There is an increasing concern about the optimisation of the available resources for the creation, transformation, and dissemination of digitised textual content. The digital preservation of the cultural heritage calls for the interdisciplinary collaboration of researchers and practitioners in order to foster innovative approaches for the digitisation and exploitation of cultural content. The DATeCH (Digital Access to Textual Cultural Heritage) conference is conceived as forum to present, discuss and showcase techniques which lead potentially to:

  • Improved text recognition and special text recognition techniques for historical documents.

  • Innovative views and tools for the exploitation of digital content by both experts and non-expert communities in the humanities.

  • Advanced tools for a higher productivity and quality in the creation of useful digital content.

  • New technologies to classify historical texts and sort large collections according to genre, language, time and place of birth, text recognition quality, thematic fields, author, etc.

DATASET SECTION:
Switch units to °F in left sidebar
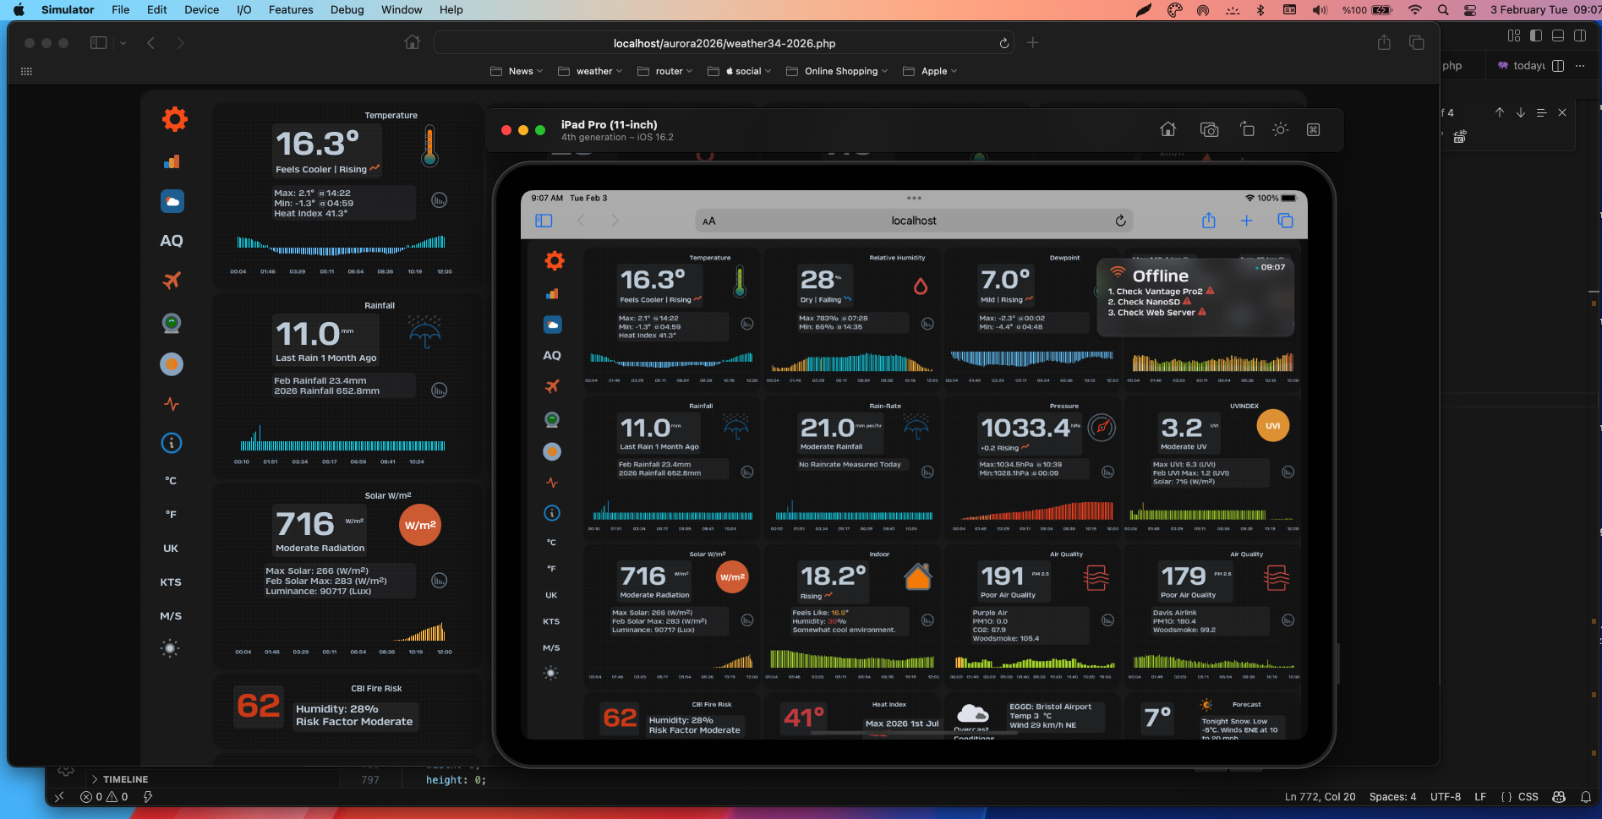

PROBLEM SET:
- A) Write out the DATeCH conference description word for word, starting at "There is an" and ending at "for historical documents.".
- B) Extend the DATeCH conference description, picking up right after its final bullet point.

THE REPLIES:
- A)
There is an increasing concern about the optimisation of the available resources for the creation, transformation, and dissemination of digitised textual content. The digital preservation of the cultural heritage calls for the interdisciplinary collaboration of researchers and practitioners in order to foster innovative approaches for the digitisation and exploitation of cultural content. The DATeCH (Digital Access to Textual Cultural Heritage) conference is conceived as forum to present, discuss and showcase techniques which lead potentially to:

  • Improved text recognition and special text recognition techniques for historical documents.

- B)
  • Improved treatment of historical languages (diachronic language development) and multilingualism.

  • Advanced toolkits for querying and exploiting (clean or noisy) historical corpora and other linguistic resources.

  • New mining techniques on historical text collections (addressing, e.g., historical text re-use, or person and event detection).

  • Procedures of enriching, structuring, annotating and interlinking historical texts and reference data.


We welcome submissions on the following topics:

  • Optical Character Recognition (OCR) and / or Handwritten Text Recognition (HTR) technology and tools for minority and historical languages, including dialects

  • Methods and tools for post-correction of OCR and / or HTR results

  • Document layout analysis, document understanding

  • Automated quality control for mass OCR and / or HTR data

  • Innovative access methods for historical texts and corpora

  • Natural language processing of ancient languages (e.g. Latin, Greek, Arabic, Coptic …)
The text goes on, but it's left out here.